The present invention relates to a method for melt spinning of polymer samples and to a melt spinning device for polymer samples, as well as to using a melt spinning device for performing a method for melt spinning of polymer samples.

Both methods and devices for melt spinning thermoplastic polymers are already sufficiently known from the prior art. The methods and devices known from the prior art serve to spin a thermoplastic raw material by heating and extruding it via a nozzle device and pulling it off from the nozzle device, for example via a godet, as at least one thread, in particular as a monofilament thread or multifilament thread. In the prior art, it is necessary that the thermoplastic polymers to be spun by means of the methods and devices have a sufficient quantity in order to be able to spin them using the methods and devices of the prior art. In many cases, the devices known from the prior art are melt spinning devices to which a sufficient quantity of thermoplastic polymers must be continuously supplied in order to ensure a stable melt spinning process.

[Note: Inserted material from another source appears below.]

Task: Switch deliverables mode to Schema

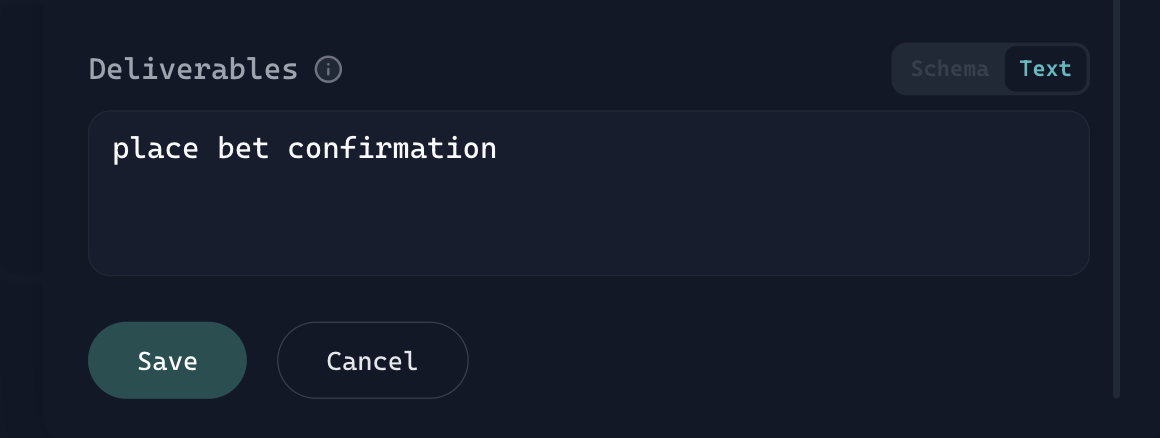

A disadvantage of the prior art is that the threads of the melted thermoplastic polymer to be dispensed or extruded via the nozzle device first have to be pulled off in a complex manner, for example manually, and placed on godets or other pulling-off devices. Interrupting the continuous melt spinning process is therefore very complex. Furthermore, the aforementioned methods and devices require the supply of a high quantity of a thermoplastic raw material until a stable melt spinning process has been established. In prior art, it is not yet possible to test small quantities of a newly produced polymer for their spinnability, i.e. their properties in a melt spinning process and the resulting fiber properties.

Based on the aforementioned disadvantages of the prior art, the present invention is based on providing a method for melt spinning polymer samples as well as a device for melt spinning polymer samples, by means of which both the smallest thermoplastic sample quantities and larger sample quantities can each be subjected to a stable melt spinning process and the properties obtained for the at least one spun thread can be examined and validated.

According to a first aspect, the object is achieved by a method for melt spinning a polymer sample, comprising the following method steps:

• • 1a) melting at least a portion of the polymer sample,
  • 1b) extruding and binding a first partial quantity of the melted polymer sample onto a depositing body by means of a nozzle device,
  • 1c) spacing the depositing body from the nozzle device to form at least one thread between the nozzle device and the depositing body, and
  • 1d) extruding a second partial quantity of the melted polymer sample via the nozzle device while simultaneously rotating the depositing body about an axis of rotation for stretching and depositing the at least one thread on the depositing body.

Alternatively, the method according to the invention for melt spinning a polymer sample may comprise the following method steps:

• • 2a) melting at least a portion of the polymer sample,
  • 2b) extruding a first partial quantity of the molten polymer sample by means of a nozzle device, pulling off the first partial quantity of the molten polymer sample by means of an air stream to form at least one thread and sucking the at least one thread onto a depositing body by means of a suction device,
  • 2c) preferably spacing the depositing body from the nozzle device, and
  • 2d) extruding a second partial quantity of the melted polymer sample via the nozzle device while simultaneously rotating the depositing body about an axis of rotation for stretching and depositing the at least one thread on the depositing body.

In the context of the present invention, the term of the at least one thread should be understood to mean that a monofilament thread, or simultaneously several monofilament threads or a multifilament thread, can be extruded and pulled off from the nozzle device according to the invention.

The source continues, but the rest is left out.